El nombre de la rosa: Intimidad
Con mucha sensatez, Annaud consideraba que la escena íntima entre Adso y la joven que se colaba en el monasterio debía ser filmada en los compases finales. Justo cuando ambos intérpretes ya se conocieran bien. Hasta ese momento, lo más destacado había sido que el propio Christian Slater había llamado al cineasta para decirle que no buscasen más, tal había sido el influjo que dejó en él su prueba en el mítico Cinecittà Valentina Vargas.
Sin embargo, los productores exigieron que fuera una de las primeras tomas de contacto. Esta falta de finura reflejaba muy bien la forma de proceder de la industria, puesto que una escena con desnudos apetecibles siempre resulta un reclamo de taquilla. Irónicamente, una de las mejores acciones en semejante esperpento vino de un hombre de fe, el afamado padre Arpa, uno de los confidentes de Federico Fellini. El clérigo habló con los jóvenes para que tomasen el asunto con la naturalidad del propio acto.

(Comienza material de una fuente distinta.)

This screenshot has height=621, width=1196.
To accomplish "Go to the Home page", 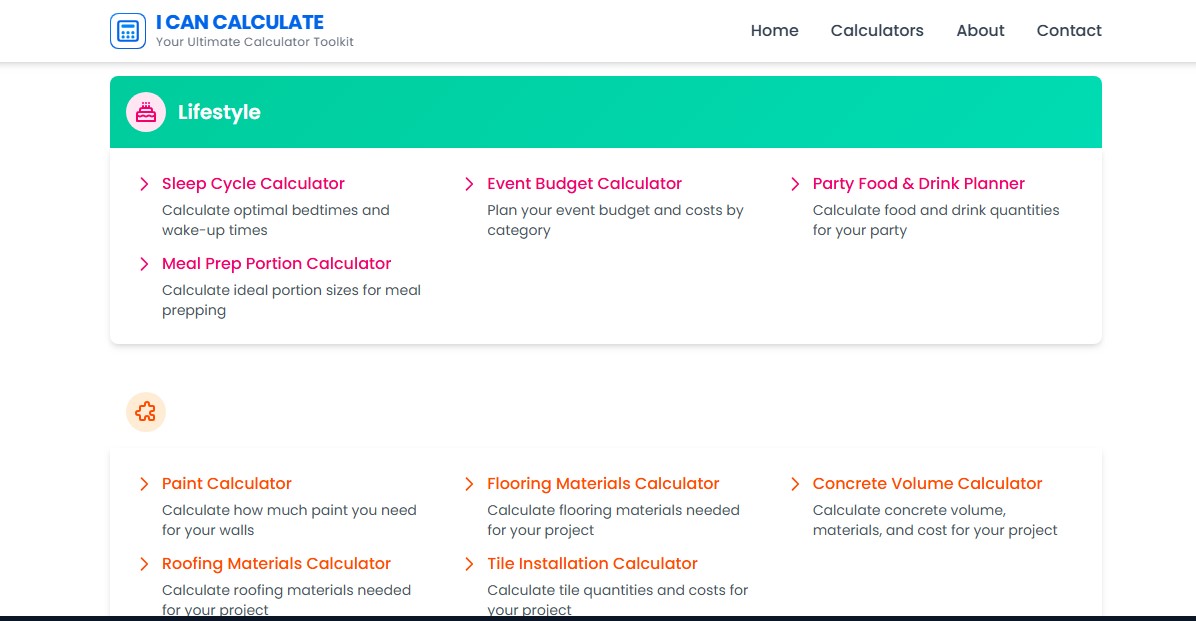I will [774, 30].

Gracias sobre todo a Vargas y su fusión con la furtiva intrusa, el momento se convirtió en uno de los más recordados de la película El nombre de la rosa. La fuerza de ambos en pantalla, su incredulidad y descubrimiento, excede la propia distancia que recorre el minucioso bisturí de Eco para hablar del asunto. La novela no tendrá piedad con nuestra enigmática mendiga, la cual arde por culpa del proceso de Gui. El film la exonera, permitiendo una última mirada con Adso antes de que abandone su tierra para siempre en compañía de su maestro.

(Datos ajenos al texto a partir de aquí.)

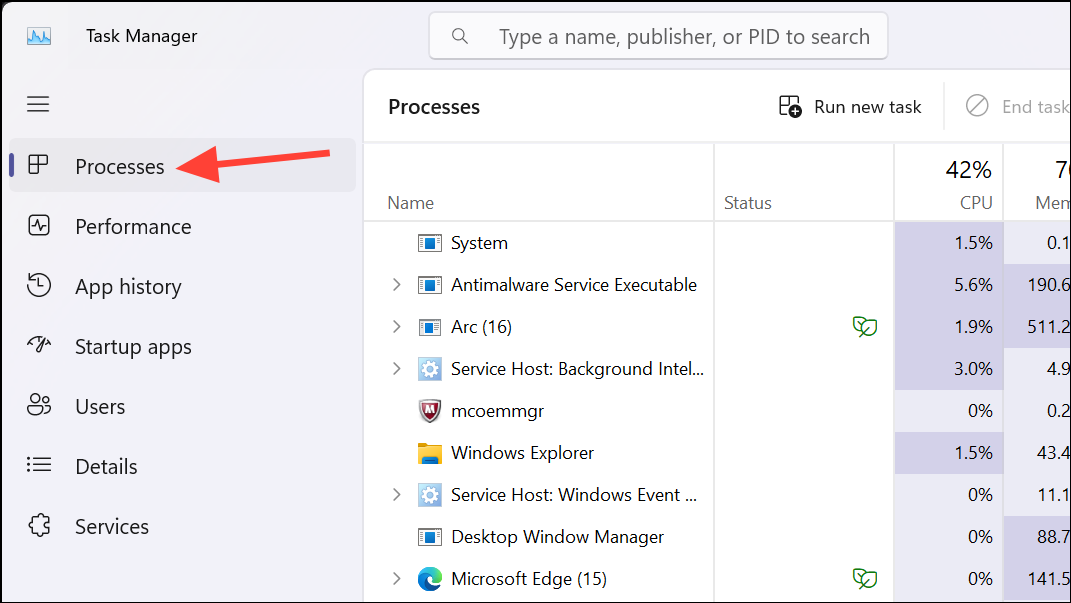Open the Users section icon
Screen dimensions: 1071x603
pos(38,406)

Aquí podríamos establecer cierto punto intermedio. Nos hallamos en las aguas más oscuras de la abadía, más incluso que esa torre secreta con libros olvidados y prohibidos. El momento donde se bifurcan literatura y película para dividir cualquier armonía en el concilio de fans.
Hæreticae pravitatis
El guion de la adaptación de El nombre de la rosa, busca en exceso el happy ending, incluso permitiendo la muerte del inquisidor en una aparatosa huida por las protestas campesinas. En realidad, el temido dominico pudo seguir ejerciendo su influjo en la Historia y reforzar su leyenda negra dentro de las comunidades de presuntos herejes que asoló. Además, esto nos impide siquiera algún diálogo más entre Abraham y Connery. ¿Cómo fue realmente su colaboración? ¿Hubo un momento donde fray Guillermo de Baskerville se vio reflejado en el espejo fanático de su colega y por eso decidió tomar otro rumbo?

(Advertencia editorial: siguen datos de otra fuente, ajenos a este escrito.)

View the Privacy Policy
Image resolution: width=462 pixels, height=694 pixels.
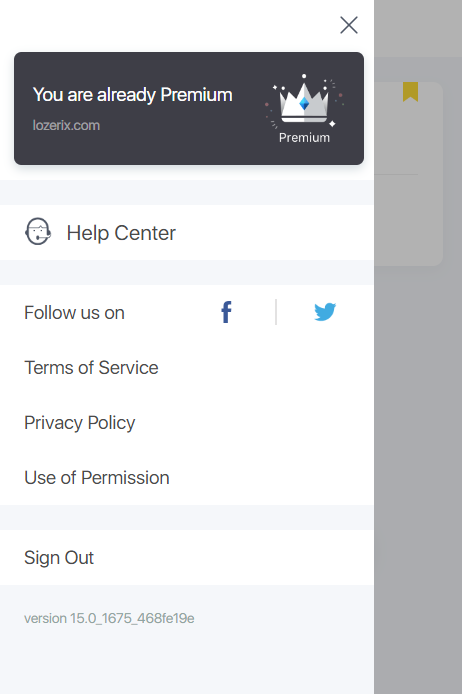80,423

Salvar a la aldeana es harina de otro costal. Valentina Vargas eleva incluso a su contrapartida literaria, haciendo que deseemos saber mucho más de ella, puesto que es una de las grandes lagunas de un relato que se basa en ir descubriendo todo. Hay un punto de lujuria y posterior locura de remordimiento en el acto sexual de ambos en las páginas, mientras que, siguiendo el sabio consejo de Arpa, el film trata esta espinosa cuestión con mayor naturalidad y esa difícil simplicidad que suele eludir a la ficción.
Hay un instante donde los personajes de Connery, Slater y Vargas se convierten en una especie de verdadera familia. Mientras que el texto nos deja con el amargo sabor de boca de que el perspicaz fraile fallecerá por la terrible Peste en el futuro, nuestro narrador en off convierte ese último instante en un momento cariñoso entre padre e hijo.
Al haber podido salvar en esta versión a esa muchacha anónima, su vínculo queda mucho más estrecho que por los lazos del magisterio maestro-aprendiz. Probablemente, ambos sean conscientes de que ella les protegió anteriormente de algo mucho más importante, ¿de qué le sirve a un hombre ganar el mundo si al final pierde su alma?